2009年8月19日星期三

The Essential Reading (3)

The Curse of Knowledge:

Encountering with a new concept, so-called the curse of knowledge, which means that once you’ve become an expert in a particular subject, it’s hard to imagine not knowing what you do. As a result, the more you know, the worse you become at communicating that knowledge. This phenomenon comes from that human has the difficulty of getting a thought out of our own heads and into the heads of others. Paradoxically familiarity is one things that gets in the way of clarity.

What you don't know about your friends:

A pretty striking finding reported in The Boston Global: On the whole, we know significantly less about our friends, colleagues, and even spouses than we think we do. Such blind spots might simply be an unavoidable product of the way human beings forge personal bonds. Even in close relationships, there are holes in what we know about each other, and we fill them with our own assumptions.

In situations where there’s any ambiguity, people tend to simply project their feelings and thoughts onto others. The main hurdle is the way we talk to those we’re close to: we do that by focusing on areas of agreement and avoiding topics that might cause friction. Our natural tendency toward comradeship makes us, ironically, leery of learning too much about the people we’re befriending.

However it turns out a certain amount of blindness may help further to cement friendships in a close and strong relationship.

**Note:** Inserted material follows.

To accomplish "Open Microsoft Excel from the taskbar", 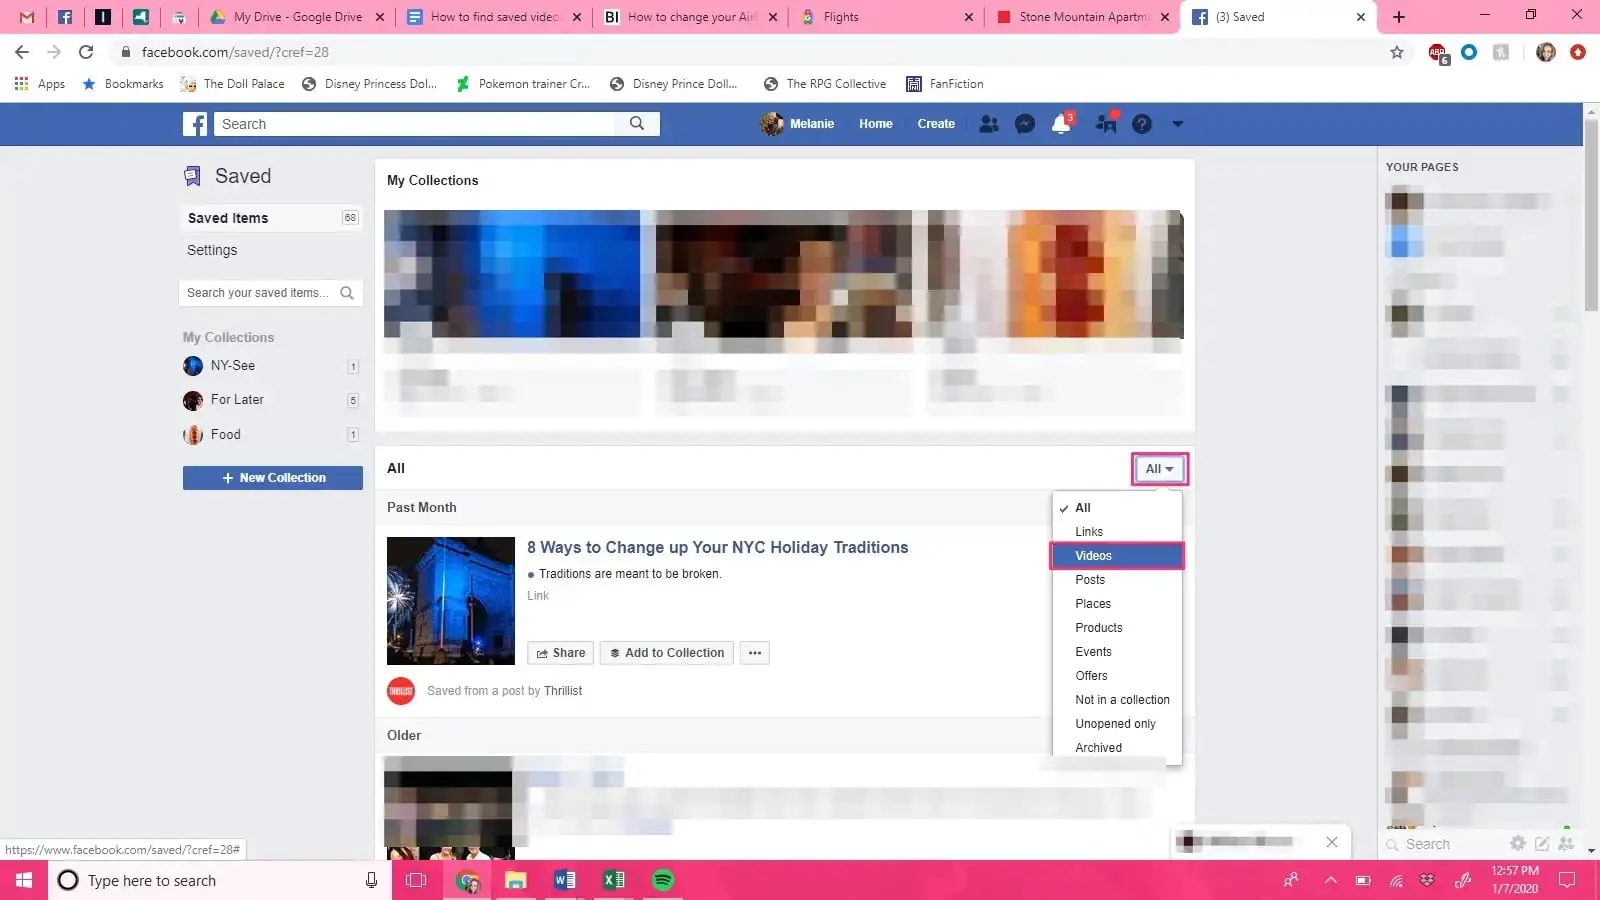I will point(614,880).
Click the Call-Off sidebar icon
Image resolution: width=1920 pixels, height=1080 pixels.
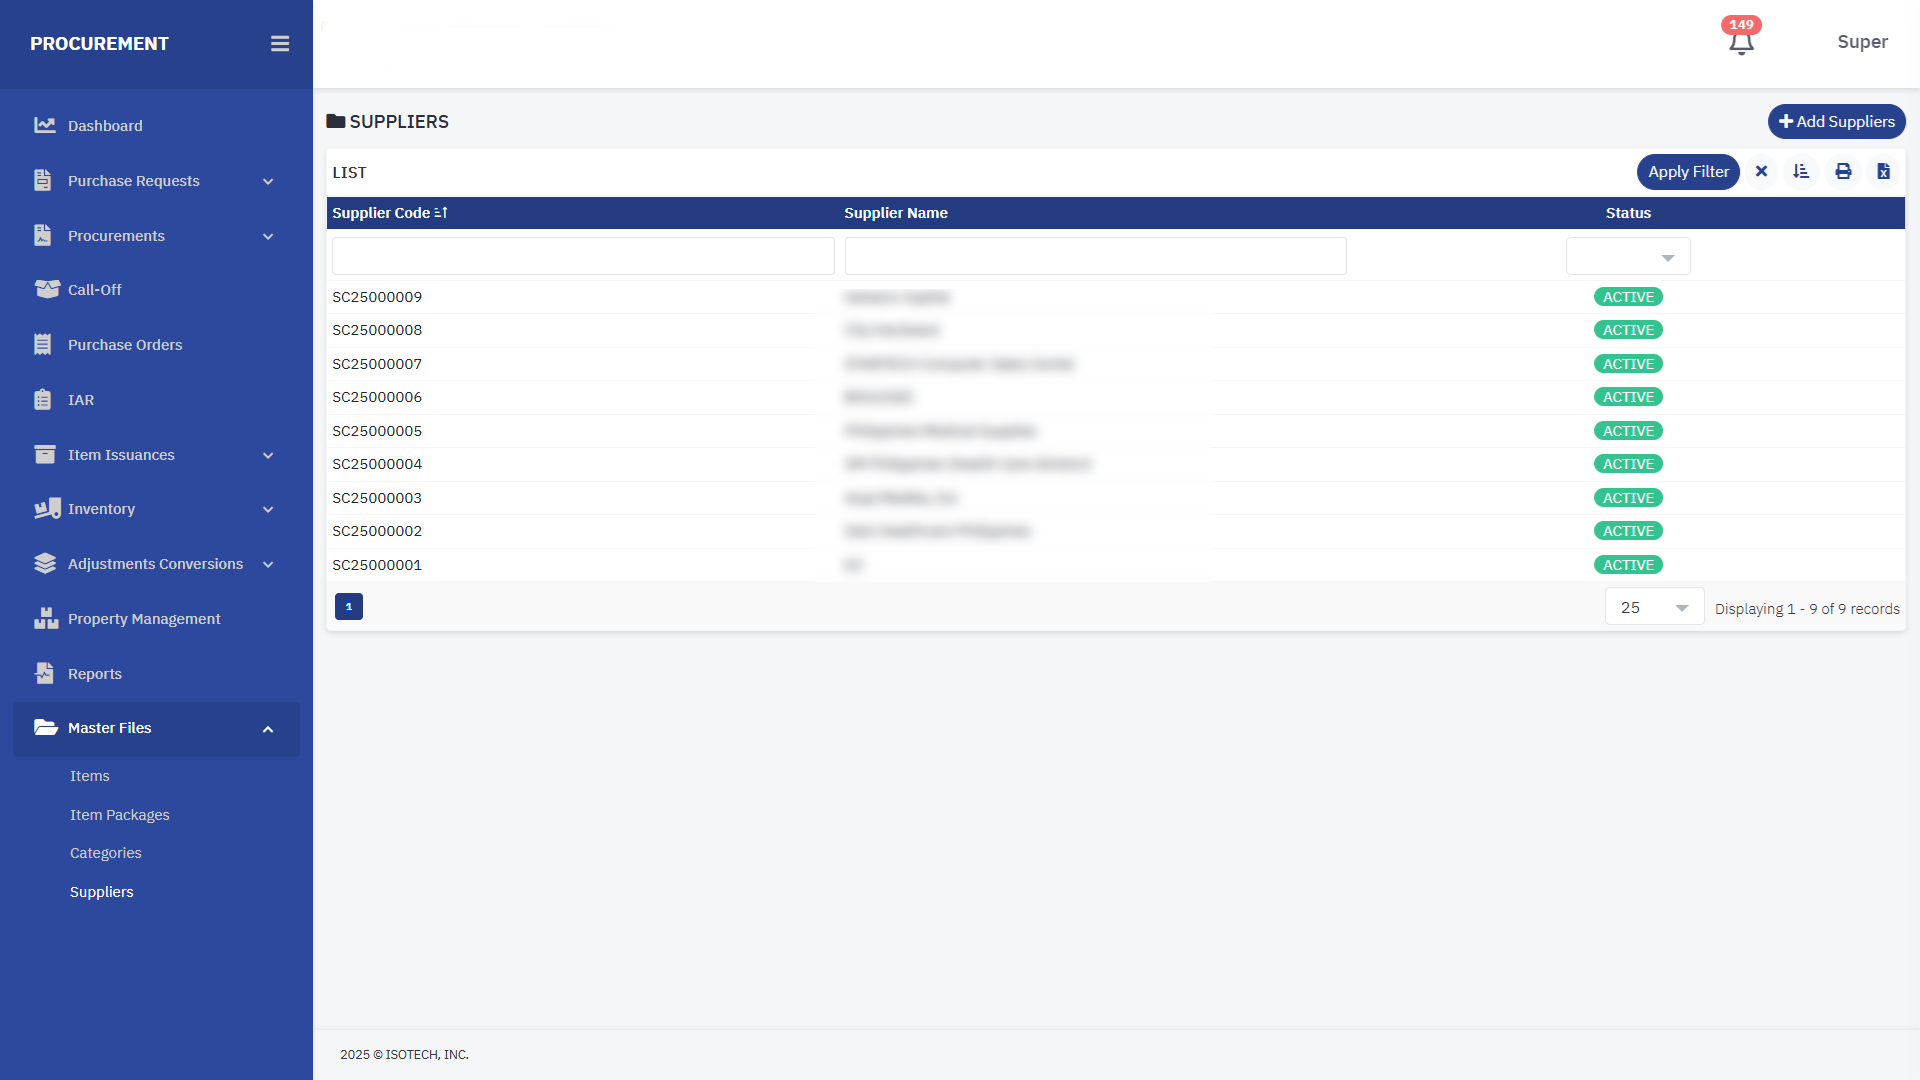point(46,290)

Listener's response can affect speaker's language use:

A positive listening style - smiling, nodding and maintaining an open bodily position - will encourage speaker to provide a more interpretative account, hence the speaker tend to use more abstractions and subjective impressions. By contrast, negative listeners (with frowning and unsmiling facial expression) will provoke in the speaker a more cautious and descriptive thinking style.